Scientific classification
- Kingdom: Animalia
- Phylum: Chordata
- Class: Mammalia
- Order: Artiodactyla
- Family: Bovidae
- Subfamily: Alcelaphinae
- Genus: Alcelaphus
- Species: A. buselaphus
- Subspecies: A. b. lichtensteinii
- Trinomial name: Alcelaphus buselaphus lichtensteinii Peters, 1849
- Synonyms: Sigmoceros lichtensteinii Bubalis lichtensteinii

= Lichtenstein's hartebeest =

Subspecies of mammal

Lichtenstein's hartebeest (Alcelaphus buselaphus lichtensteinii) is a subspecies of the hartebeest antelope that dwells in savannahs and floodplains of Southeastern-Central Africa. It is sometimes classified as a unique species, Sigmoceros lichtensteinii.

It derives its name from zoologist Martin Lichtenstein.

==Description==
It typically stands about 1.25 m at the shoulder and has a mass of around 150 kg. It has a red-brown colour, which is lighter on the underbelly. The horns found on both sexes appear from the side to be shaped like the letter 'S', and appear from the front to be shaped like the letter 'O' with its upper portions missing. The horns are slightly ridged and reach over 0.5 m in length.

==Behavior==
They live on areas where they eat grasses. They are diurnal (active in the day). They gather in herds of five to 15 females and calves with a single male, which leads them. The male stands sentry duty on termite mounds and the like. Males hold large territories, which they mark by digging up soil with their horns around the borders. Lichtenstein's hartebeest have good eyesight, but a poor sense of smell. Their main sounds are a bellow and a sneeze-snort sound.

They travel in herds, which are mainly kept between 1 and 10 individuals (89% of all LH in Tanzania have been within 1–10 animals). The herd may be composed of more than 10 individuals, but it is rare (Booth 1985). It is noted that the highest number of Lichtenstein's Hartebeest congregating together occur in August/September. The exact reason is unknown, but this is primarily when most calves are born. Add in local migration from other herds and it may be a form of anti-predator grouping to protect newborn calves. However, Bachelor males are often found alone countering the herd mentality (Dowsett 1966; Wilson 1966; Rodgers 1977). Bachelor bulls do not establish territories while solitary bulls will exclude others from their domain (Dowsett 1966). The ratio of male to female LH is 1:2.37.

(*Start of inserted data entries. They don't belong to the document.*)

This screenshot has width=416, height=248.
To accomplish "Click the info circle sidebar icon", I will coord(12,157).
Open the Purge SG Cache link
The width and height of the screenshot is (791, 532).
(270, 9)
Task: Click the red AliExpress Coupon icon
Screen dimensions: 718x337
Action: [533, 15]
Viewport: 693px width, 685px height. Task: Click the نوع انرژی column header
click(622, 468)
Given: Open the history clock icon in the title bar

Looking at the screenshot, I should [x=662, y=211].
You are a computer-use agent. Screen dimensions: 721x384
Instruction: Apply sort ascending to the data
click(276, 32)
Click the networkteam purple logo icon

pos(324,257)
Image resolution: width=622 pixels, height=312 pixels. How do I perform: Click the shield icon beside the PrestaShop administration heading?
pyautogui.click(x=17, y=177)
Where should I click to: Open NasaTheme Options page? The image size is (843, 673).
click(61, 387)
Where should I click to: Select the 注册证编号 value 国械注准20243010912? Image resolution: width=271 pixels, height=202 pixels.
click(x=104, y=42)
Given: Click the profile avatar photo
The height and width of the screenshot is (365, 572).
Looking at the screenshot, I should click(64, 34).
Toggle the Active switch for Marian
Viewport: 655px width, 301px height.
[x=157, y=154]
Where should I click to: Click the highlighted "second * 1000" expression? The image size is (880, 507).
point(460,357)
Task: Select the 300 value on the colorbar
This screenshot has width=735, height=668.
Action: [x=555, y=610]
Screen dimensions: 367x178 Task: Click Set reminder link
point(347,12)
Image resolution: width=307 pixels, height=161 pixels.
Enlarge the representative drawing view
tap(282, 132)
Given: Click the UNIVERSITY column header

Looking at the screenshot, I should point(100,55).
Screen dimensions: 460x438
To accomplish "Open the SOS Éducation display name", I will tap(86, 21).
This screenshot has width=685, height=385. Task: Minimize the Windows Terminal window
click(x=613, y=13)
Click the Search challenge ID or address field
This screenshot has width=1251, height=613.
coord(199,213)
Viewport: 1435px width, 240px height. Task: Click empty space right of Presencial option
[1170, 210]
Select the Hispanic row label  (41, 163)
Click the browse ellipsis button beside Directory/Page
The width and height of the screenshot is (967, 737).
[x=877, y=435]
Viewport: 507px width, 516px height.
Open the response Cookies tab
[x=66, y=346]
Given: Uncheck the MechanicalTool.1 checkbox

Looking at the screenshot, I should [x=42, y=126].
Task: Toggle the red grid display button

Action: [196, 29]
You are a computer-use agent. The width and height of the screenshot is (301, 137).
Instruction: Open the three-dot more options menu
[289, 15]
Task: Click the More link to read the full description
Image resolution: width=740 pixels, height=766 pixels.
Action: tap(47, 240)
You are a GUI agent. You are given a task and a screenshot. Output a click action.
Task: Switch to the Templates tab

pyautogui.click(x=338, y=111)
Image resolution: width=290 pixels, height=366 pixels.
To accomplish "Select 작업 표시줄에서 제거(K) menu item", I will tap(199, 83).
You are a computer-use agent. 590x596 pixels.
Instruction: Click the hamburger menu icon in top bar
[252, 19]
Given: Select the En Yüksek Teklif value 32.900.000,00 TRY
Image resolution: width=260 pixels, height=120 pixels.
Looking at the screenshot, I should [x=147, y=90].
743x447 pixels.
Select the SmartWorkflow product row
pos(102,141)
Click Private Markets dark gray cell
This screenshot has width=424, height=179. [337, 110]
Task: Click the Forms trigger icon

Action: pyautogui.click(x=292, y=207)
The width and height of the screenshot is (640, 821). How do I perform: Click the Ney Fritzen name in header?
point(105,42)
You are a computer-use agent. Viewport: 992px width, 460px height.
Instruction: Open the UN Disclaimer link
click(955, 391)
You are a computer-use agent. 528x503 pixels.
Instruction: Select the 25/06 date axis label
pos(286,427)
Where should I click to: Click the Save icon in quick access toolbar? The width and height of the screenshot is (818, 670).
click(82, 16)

Lichtenstein's Hartebeest are very territorial mammals and there is no overlap in territories between bulls. The rutting period (breeding season) runs typically from mid October to January, although slight variations exist between different locations (Dowsett 1966). Bachelor bulls will often challenge alpha bulls until the point of complete exhaustion to take over the related female LHs. There are many stereotyped behaviour patterns in the repertoire of the genus Alcephalus that are directly associated with territorial defence (von Richter 1972). Amongst these, pawing and horning the earth are the most conspicuous. In Zimbabwe, the most conspicuous body movements were the "head-to-flank", in which the head is rubbed against the shoulder, and a "head-flagging" movement in which the hartebeest shook its head up and down vigorously when alarmed. Hartebeests mark their territory by forming dung piles in their respective territories.